Wherever pictures occur in the entries below, leave them out and retype the rest exactly.

─── Record set ───

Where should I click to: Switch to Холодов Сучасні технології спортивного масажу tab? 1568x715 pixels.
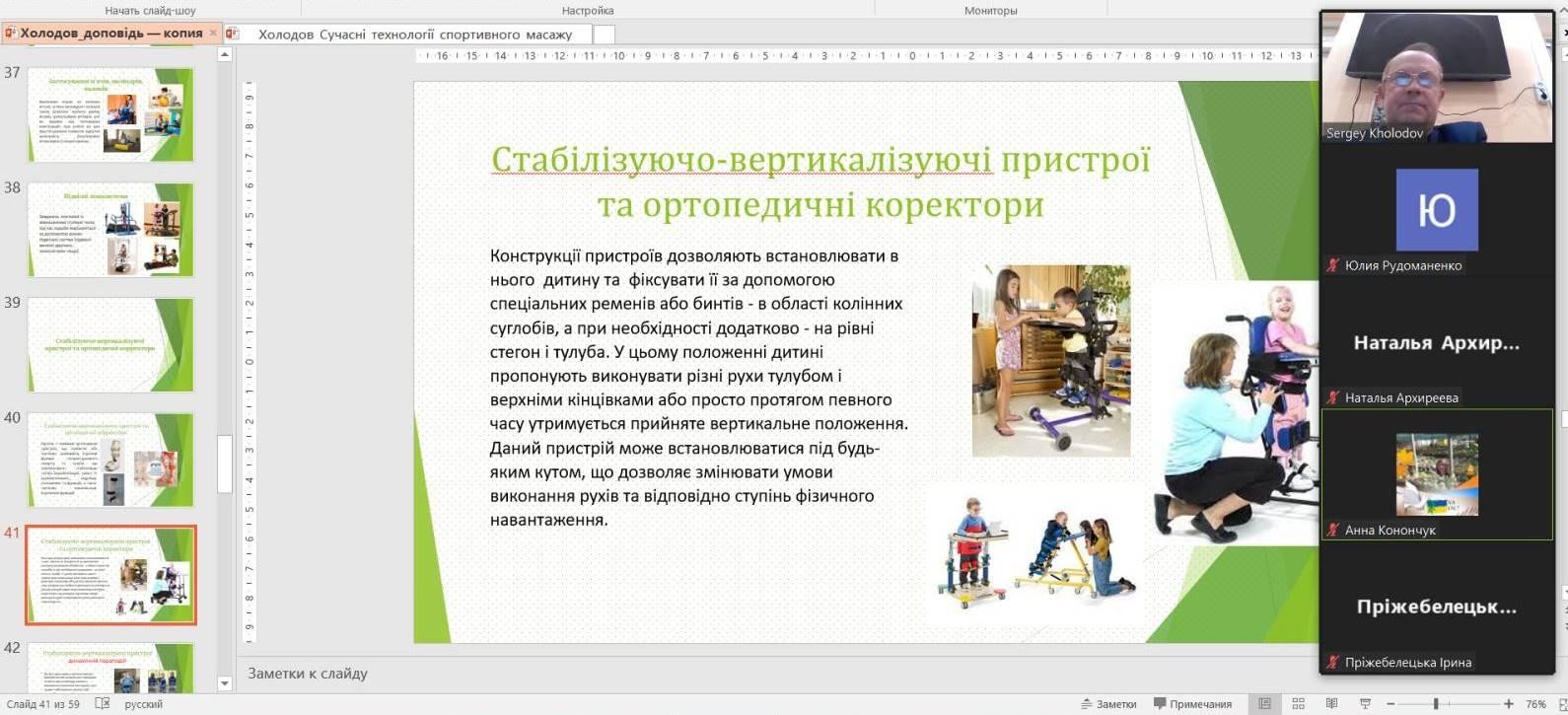414,34
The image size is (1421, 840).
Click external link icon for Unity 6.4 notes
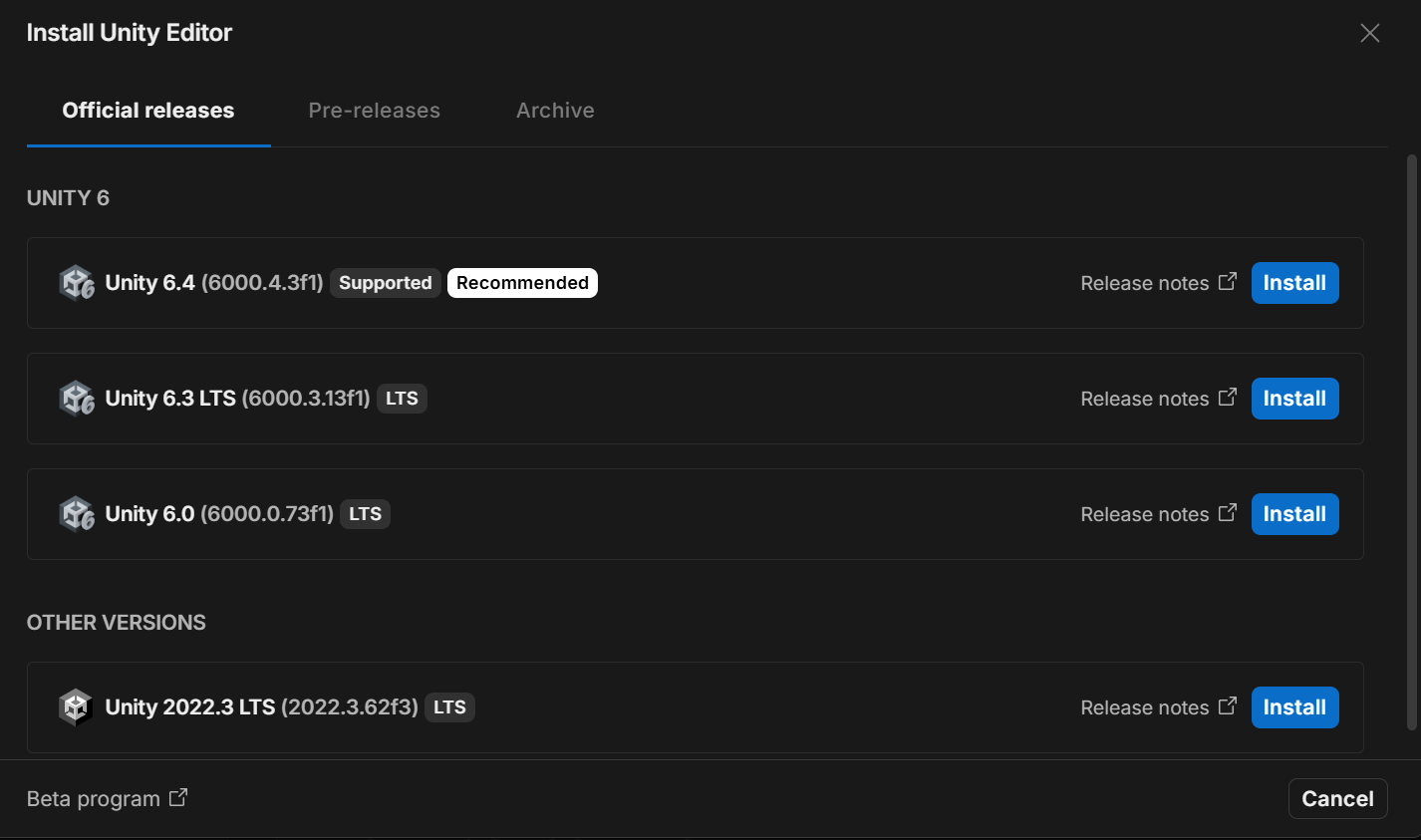pyautogui.click(x=1228, y=282)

───

§ Reply
Where should I click to: Switch to Холодов Сучасні технології спортивного масажу tab? 1568x715 pixels.
414,34
The image size is (1421, 840).
Click external link icon for Unity 6.4 notes
pyautogui.click(x=1228, y=282)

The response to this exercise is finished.